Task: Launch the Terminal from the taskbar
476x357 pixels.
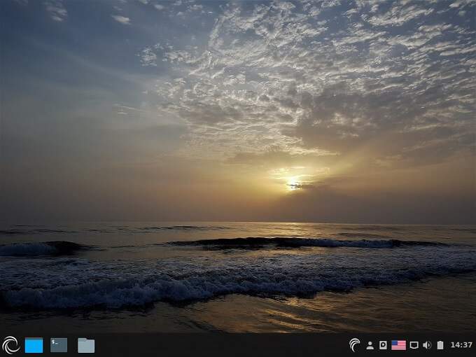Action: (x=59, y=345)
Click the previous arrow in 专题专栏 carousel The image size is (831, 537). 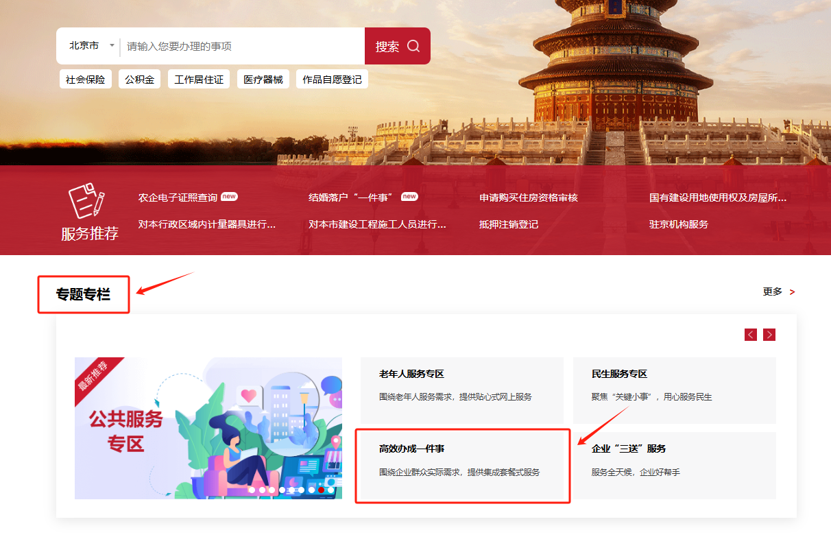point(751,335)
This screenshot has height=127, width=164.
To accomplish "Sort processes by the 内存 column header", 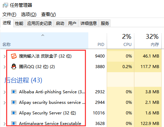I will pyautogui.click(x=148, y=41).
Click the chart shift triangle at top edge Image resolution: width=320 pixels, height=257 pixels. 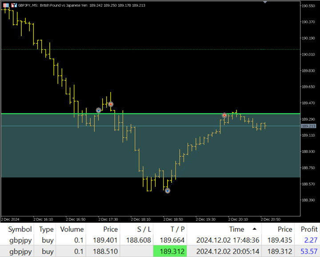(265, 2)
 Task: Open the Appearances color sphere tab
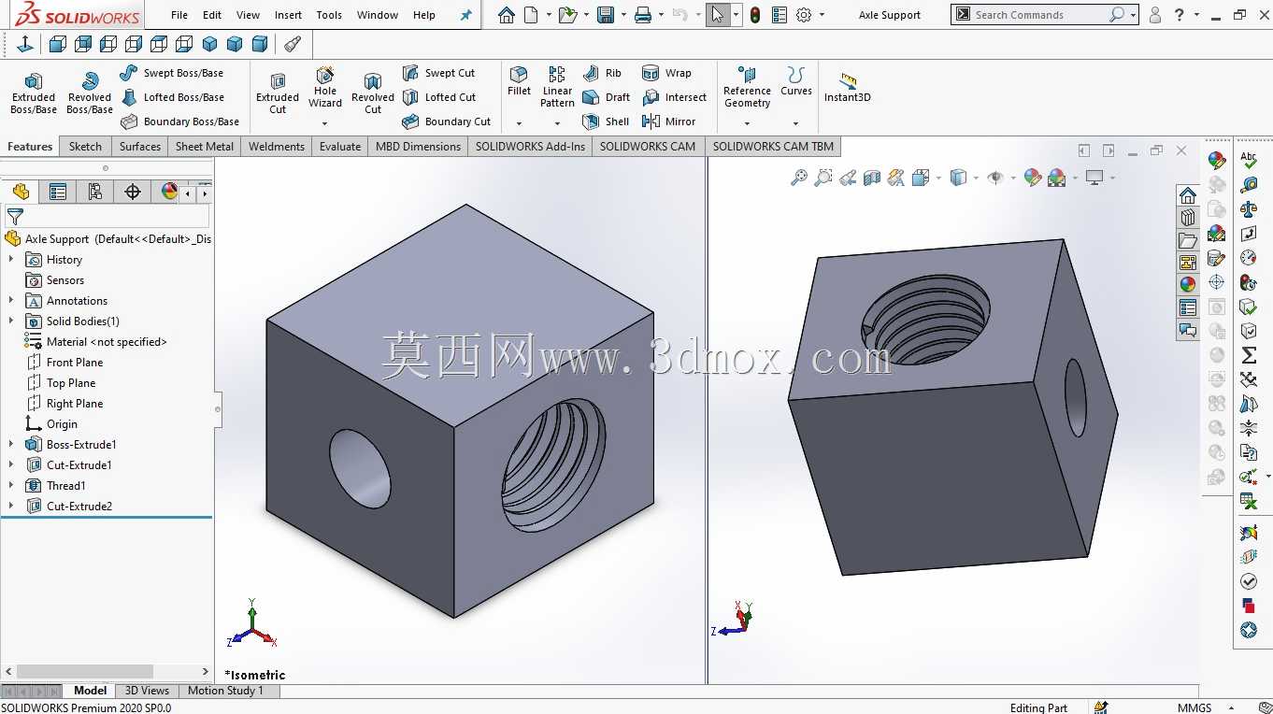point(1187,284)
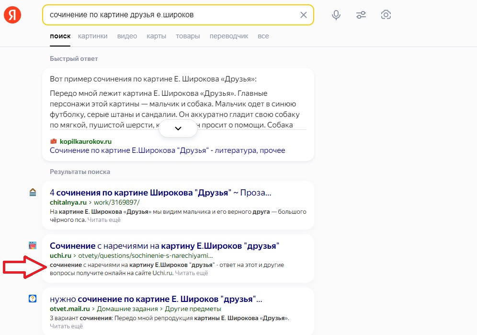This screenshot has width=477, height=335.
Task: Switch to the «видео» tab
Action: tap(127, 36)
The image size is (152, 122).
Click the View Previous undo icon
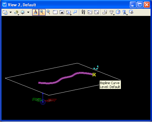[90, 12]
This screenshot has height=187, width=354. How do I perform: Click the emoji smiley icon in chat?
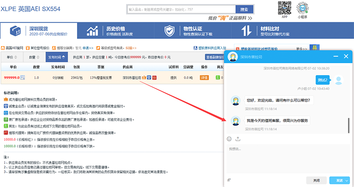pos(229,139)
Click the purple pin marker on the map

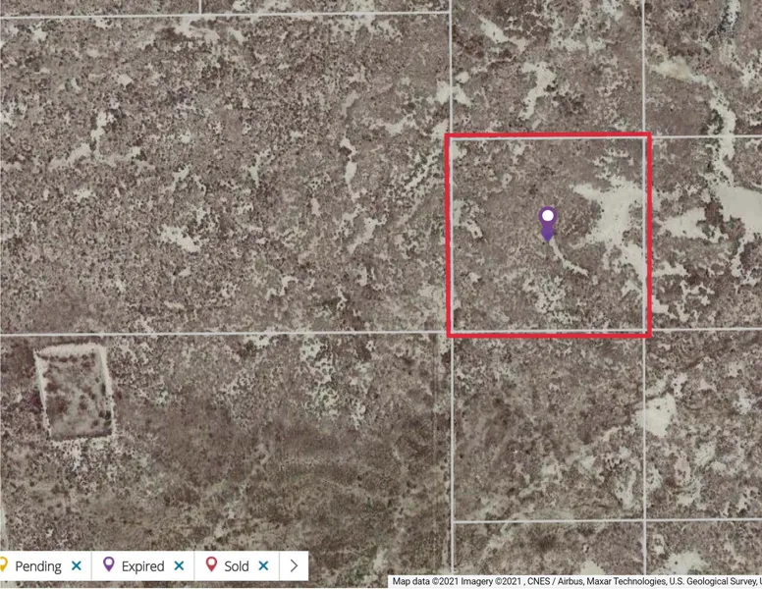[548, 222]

================

## WHAT TO WORK ON:
Reproduce word for word the lines from the line holding "This screenshot has height=187, width=354." through the last line of the material above, inclusive, and keep pictures out of it.

## ANSWER SECTION:
This screenshot has height=187, width=354. How do I perform: Click the emoji smiley icon in chat?
pos(229,139)
Click the purple pin marker on the map

[548, 222]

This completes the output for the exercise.